▶ Goal
Reproduce verbatim the stretch from the line containing "This screenshot has width=1162, height=377." through the end of the entries, both ends included, omitting the pictures.

[Part of a data file]
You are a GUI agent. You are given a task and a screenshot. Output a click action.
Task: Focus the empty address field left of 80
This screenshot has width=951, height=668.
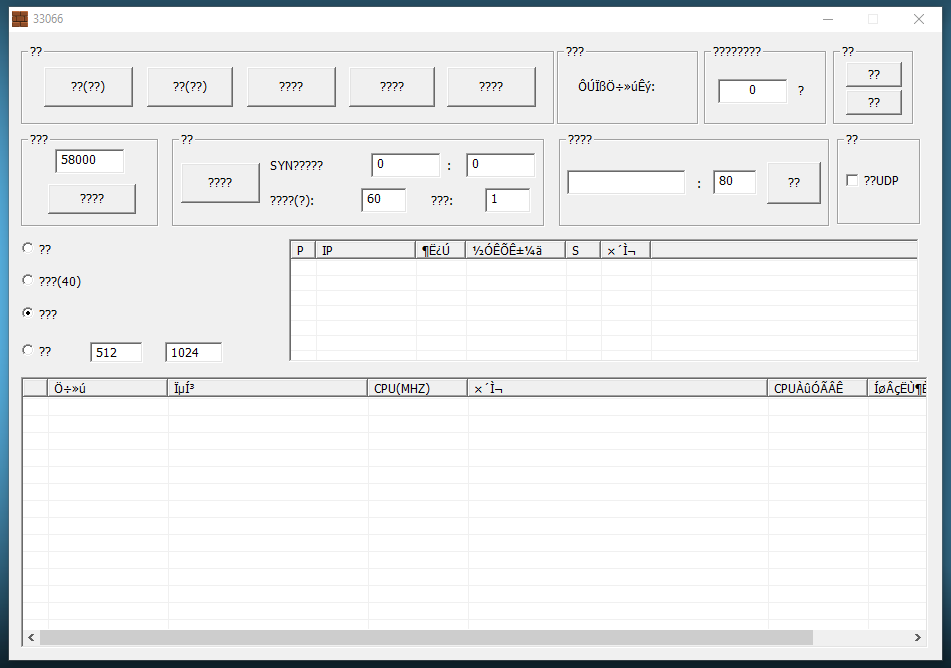(626, 183)
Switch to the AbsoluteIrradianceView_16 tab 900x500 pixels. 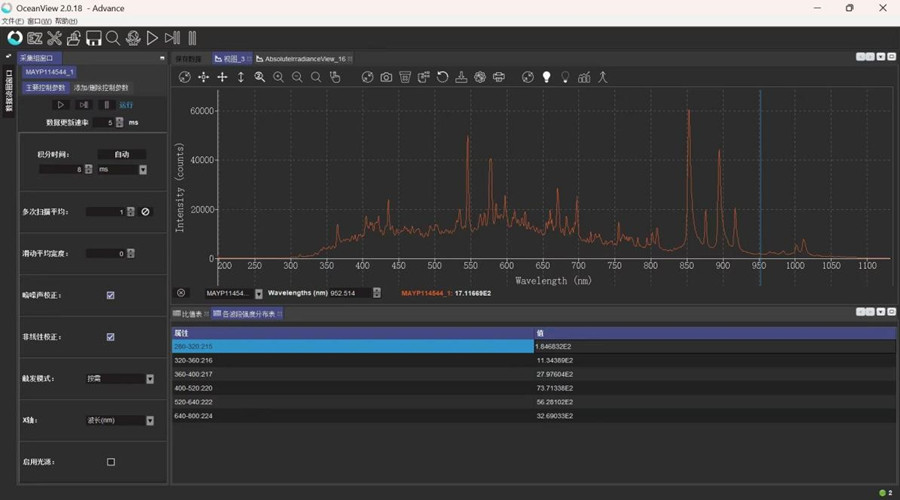304,59
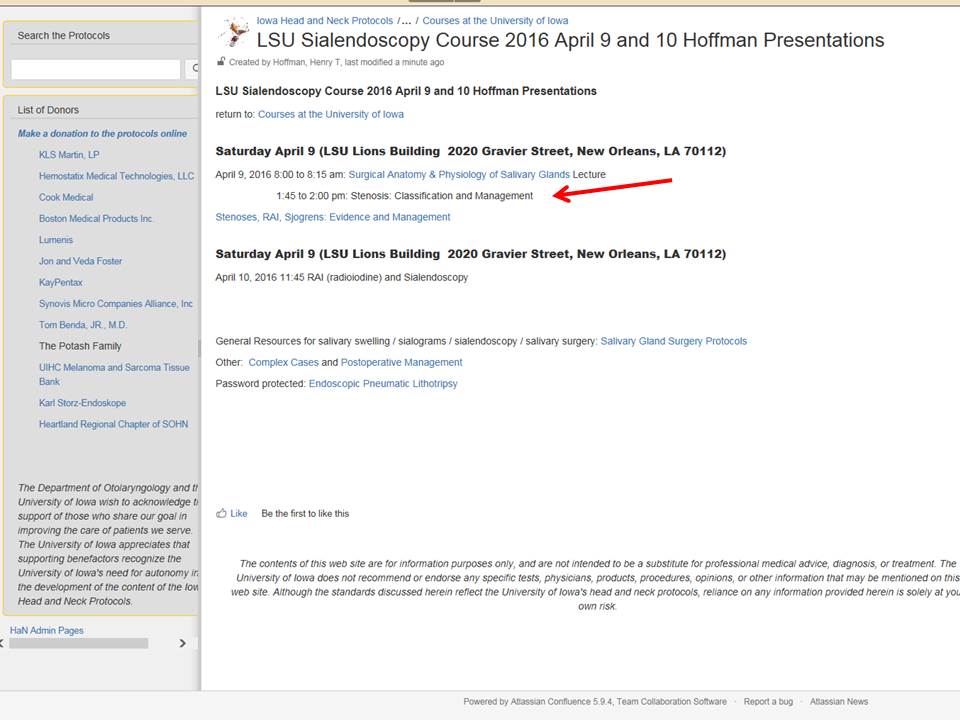Click the unlocked padlock restrictions icon
Screen dimensions: 960x720
click(221, 62)
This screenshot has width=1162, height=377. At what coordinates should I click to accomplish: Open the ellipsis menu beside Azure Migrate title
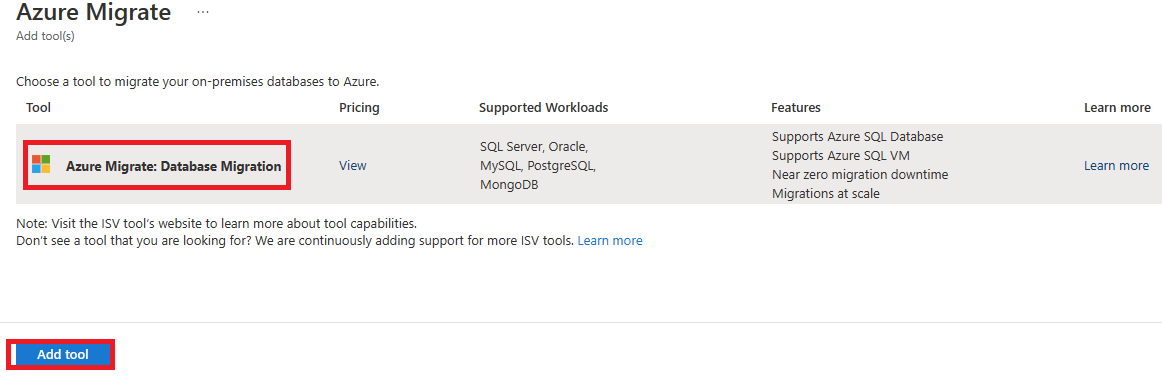tap(203, 13)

▶ Exercise response
This screenshot has width=1162, height=377. At what coordinates should I click to accomplish: Open the ellipsis menu beside Azure Migrate title
tap(203, 13)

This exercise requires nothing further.